# [Instruction]
Reproduce the lines of the listing below verbatim, starting at the line containing "Image resolution: width=1280" and ending at the line containing "Click dark navy", with both of those lines included.

-------- Working data

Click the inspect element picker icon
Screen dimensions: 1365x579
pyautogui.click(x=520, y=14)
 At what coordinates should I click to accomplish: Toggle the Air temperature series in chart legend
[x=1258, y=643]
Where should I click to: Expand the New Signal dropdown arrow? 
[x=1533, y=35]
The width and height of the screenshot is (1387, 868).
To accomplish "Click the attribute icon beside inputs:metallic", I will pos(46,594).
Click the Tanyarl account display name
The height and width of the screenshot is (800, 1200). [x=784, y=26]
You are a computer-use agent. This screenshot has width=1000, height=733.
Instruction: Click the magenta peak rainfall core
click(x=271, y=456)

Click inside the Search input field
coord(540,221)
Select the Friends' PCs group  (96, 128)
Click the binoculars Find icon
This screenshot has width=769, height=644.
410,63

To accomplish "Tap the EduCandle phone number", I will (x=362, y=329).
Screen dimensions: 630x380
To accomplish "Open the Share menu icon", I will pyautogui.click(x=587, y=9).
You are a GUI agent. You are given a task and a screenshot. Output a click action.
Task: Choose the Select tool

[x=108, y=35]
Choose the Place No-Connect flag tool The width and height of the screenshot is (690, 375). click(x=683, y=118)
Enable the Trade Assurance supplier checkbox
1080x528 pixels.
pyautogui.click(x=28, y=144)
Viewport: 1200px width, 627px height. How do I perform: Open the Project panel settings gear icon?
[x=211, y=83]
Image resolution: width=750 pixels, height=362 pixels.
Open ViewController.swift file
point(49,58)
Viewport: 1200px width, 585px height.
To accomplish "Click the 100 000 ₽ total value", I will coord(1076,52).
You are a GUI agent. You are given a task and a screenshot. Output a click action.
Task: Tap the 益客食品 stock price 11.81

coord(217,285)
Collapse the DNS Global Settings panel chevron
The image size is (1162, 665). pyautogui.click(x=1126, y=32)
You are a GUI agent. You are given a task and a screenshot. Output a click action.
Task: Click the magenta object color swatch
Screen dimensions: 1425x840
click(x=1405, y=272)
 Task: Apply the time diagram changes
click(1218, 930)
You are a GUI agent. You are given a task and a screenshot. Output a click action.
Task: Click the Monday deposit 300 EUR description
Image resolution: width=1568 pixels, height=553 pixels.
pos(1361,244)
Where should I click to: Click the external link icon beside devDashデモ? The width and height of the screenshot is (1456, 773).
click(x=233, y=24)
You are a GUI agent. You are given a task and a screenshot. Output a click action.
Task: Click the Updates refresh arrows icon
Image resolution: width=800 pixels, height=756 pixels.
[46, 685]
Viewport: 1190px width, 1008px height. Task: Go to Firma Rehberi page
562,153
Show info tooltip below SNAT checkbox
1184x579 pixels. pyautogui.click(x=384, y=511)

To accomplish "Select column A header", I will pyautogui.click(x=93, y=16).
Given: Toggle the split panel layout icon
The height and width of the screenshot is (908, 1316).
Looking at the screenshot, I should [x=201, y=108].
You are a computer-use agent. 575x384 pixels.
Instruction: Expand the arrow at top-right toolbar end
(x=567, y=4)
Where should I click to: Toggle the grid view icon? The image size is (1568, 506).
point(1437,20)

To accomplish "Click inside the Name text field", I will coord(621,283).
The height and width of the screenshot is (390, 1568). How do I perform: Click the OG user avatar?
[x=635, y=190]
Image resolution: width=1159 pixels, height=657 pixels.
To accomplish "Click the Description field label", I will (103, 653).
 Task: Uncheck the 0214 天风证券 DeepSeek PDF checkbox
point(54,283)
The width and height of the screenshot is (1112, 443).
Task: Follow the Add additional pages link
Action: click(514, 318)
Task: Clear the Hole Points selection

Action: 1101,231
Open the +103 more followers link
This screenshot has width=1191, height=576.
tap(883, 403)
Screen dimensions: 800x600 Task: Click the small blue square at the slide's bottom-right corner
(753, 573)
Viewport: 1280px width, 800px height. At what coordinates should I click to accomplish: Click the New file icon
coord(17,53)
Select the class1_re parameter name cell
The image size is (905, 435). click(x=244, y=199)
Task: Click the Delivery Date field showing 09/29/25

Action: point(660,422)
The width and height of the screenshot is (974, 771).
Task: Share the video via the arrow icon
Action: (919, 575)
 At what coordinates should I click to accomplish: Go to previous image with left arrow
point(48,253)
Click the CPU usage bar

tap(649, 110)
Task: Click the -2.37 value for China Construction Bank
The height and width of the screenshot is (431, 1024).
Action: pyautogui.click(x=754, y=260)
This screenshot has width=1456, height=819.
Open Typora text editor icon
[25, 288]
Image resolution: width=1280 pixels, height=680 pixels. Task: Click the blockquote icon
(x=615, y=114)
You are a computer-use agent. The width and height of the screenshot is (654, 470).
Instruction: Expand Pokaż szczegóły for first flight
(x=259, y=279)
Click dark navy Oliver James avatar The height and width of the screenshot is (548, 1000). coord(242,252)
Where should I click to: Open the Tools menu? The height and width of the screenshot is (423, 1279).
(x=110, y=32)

----------------

# [Task solution]
Image resolution: width=1280 pixels, height=680 pixels. Task: Click the blockquote icon
(x=615, y=114)
You are a computer-use agent. The width and height of the screenshot is (654, 470).
Instruction: Expand Pokaż szczegóły for first flight
(x=259, y=279)
Click dark navy Oliver James avatar The height and width of the screenshot is (548, 1000). coord(242,252)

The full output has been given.